Thursday, September 30, 2010

20% of AMericans Have Reduced Spending on Cable?

In a short piece on how Americans are economizing during the recession, sponsored by the Harris Poll, brief mention was made of the fact that 20 percent of Americans have cut back someplace on their "cable" spending. If so, that would presumably include cutting back on HBO subscriptions, disconnecting an outlet and therefore saving a monthly cable decoder rental, or other actions that keep the basic cable subscription in place.

If true, though, such data would show the important role the economy, housing crisis and joblessness are having on fixed-line service providers. Significant percentages of people also claim they cut off a mobile phone subscription or fixed-line voice subscription as well.

What Americans say they gave up in 2009

Wednesday, September 15, 2010

13% of Multichannel Video Subs Might Cancel in Next 12 Months, Survey Finds

Some 13 percent of current multichannel video subscribers in the United States say they are "somewhat" or "very" likely to cancel their current subscription in the next twelve months, and not sign up with a competing provider, according to a survey of 2,000 US households recently conducted by Strategy Analytics.

“While it may represent only a relatively small percentage today, we anticipate the number of cord cutters to increase going forward,” says Ben Piper, Strategy Analytics director.

Younger Americans consume and value content in a way far different from their parents’ generation, and have little regard for how content is delivered, says Piper. That is undoubtedly true. What still remains unknown is the degree to which consumers will do what they say they will (often they do not).

The other unknown is the extent to which service providers will adapt by offering on-demand access to desired content, shoring up demand for the traditional product by requiring a traditional subscription in order to access the on-demand content.

The other angle is the extent to which younger users, who have grown up in households where somebody else pays the bill, and who initially do not subscribe (to save money) when founding their own households, might change their views as they progress in their careers and find "saving money" by not subscribing is not the big consideration it once was.

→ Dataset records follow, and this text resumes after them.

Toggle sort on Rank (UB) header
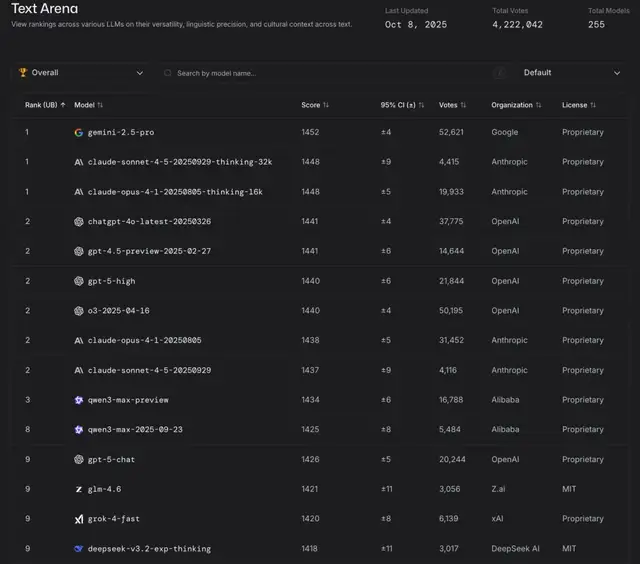This screenshot has width=640, height=564. tap(46, 105)
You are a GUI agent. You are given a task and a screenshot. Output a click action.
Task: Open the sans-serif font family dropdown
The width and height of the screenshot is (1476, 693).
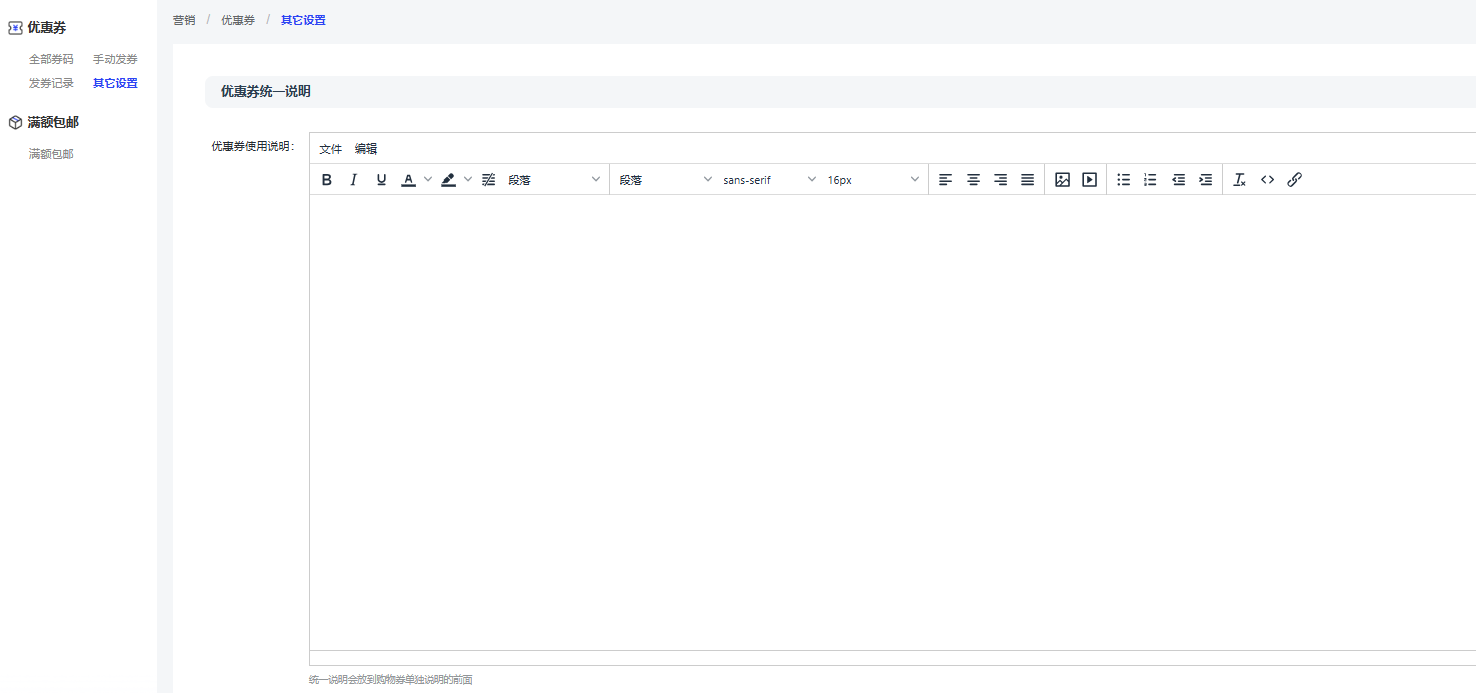(769, 180)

So far, online and mobile video seems to be supplemental, not a replacement for multichannel video services, for nearly everyone. The verifiable percentage of users who have had service and stopped using it seems to be somewhere less than three percent of households.

The percentage of all households that buy broadband access but not video service is in the three percent range or so, Nielsen says, for example. The issue there is that not every household that doesn't buy video service is a "cord cutter." Some newly-formed or temporary households do not buy video entertainment services, but are not, strictly speaking, "cord cutters."

They might never have bought multichannel video service before, but that is not always an indication they do not want the product, or will not buy it in the future. Also, there have always been some households that do not buy such services because they do not see the value, and three percent of households would not be at all unusual on that score.

The point is that actual levels of "video cord cutting" are rather insignificant at the moment, and barely different from "non-subscribing" video households overall.